:: Data for review ::
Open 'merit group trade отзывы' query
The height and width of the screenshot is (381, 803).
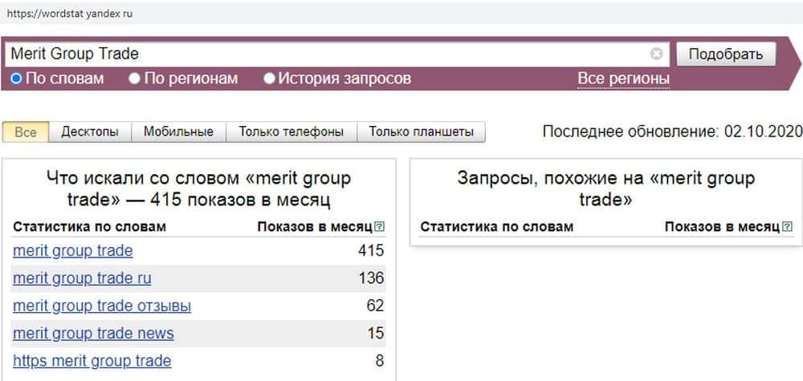click(102, 306)
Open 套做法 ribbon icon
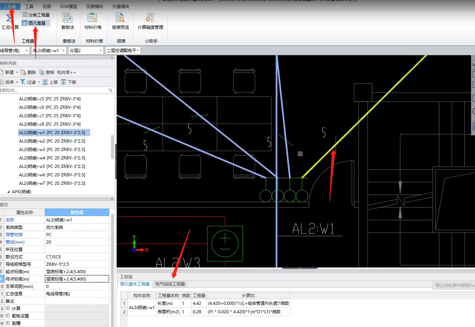Image resolution: width=475 pixels, height=327 pixels. click(x=67, y=21)
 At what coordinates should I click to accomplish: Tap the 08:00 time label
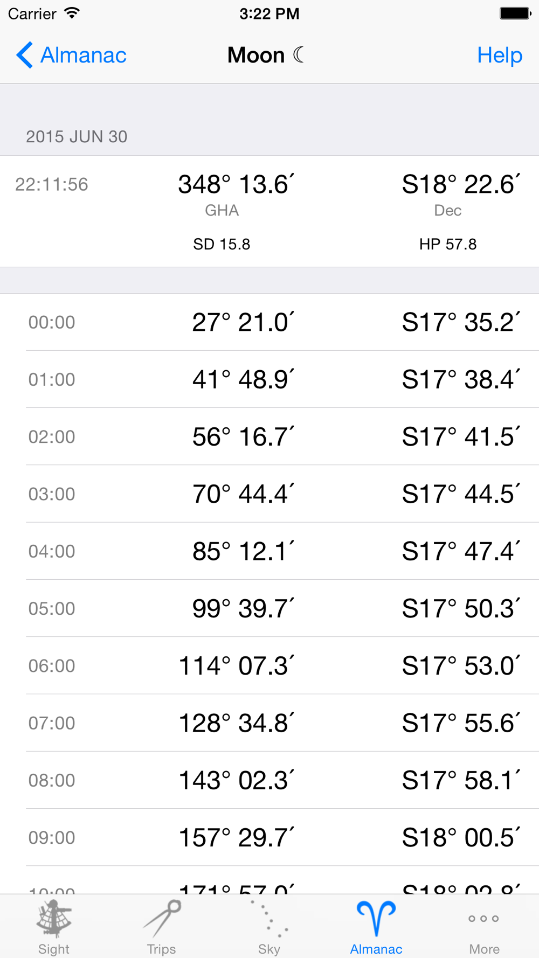coord(52,780)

:: What needs to be done ::
Make an exact copy of the lines above, starting at the line that contains "Open 套做法 ribbon icon" and running through the final line of the entries. Omit the pictures.

:: Result for this exercise ::
Open 套做法 ribbon icon
Image resolution: width=475 pixels, height=327 pixels. click(x=67, y=21)
 At what coordinates should I click to accomplish: Tap the 08:00 time label
coord(52,780)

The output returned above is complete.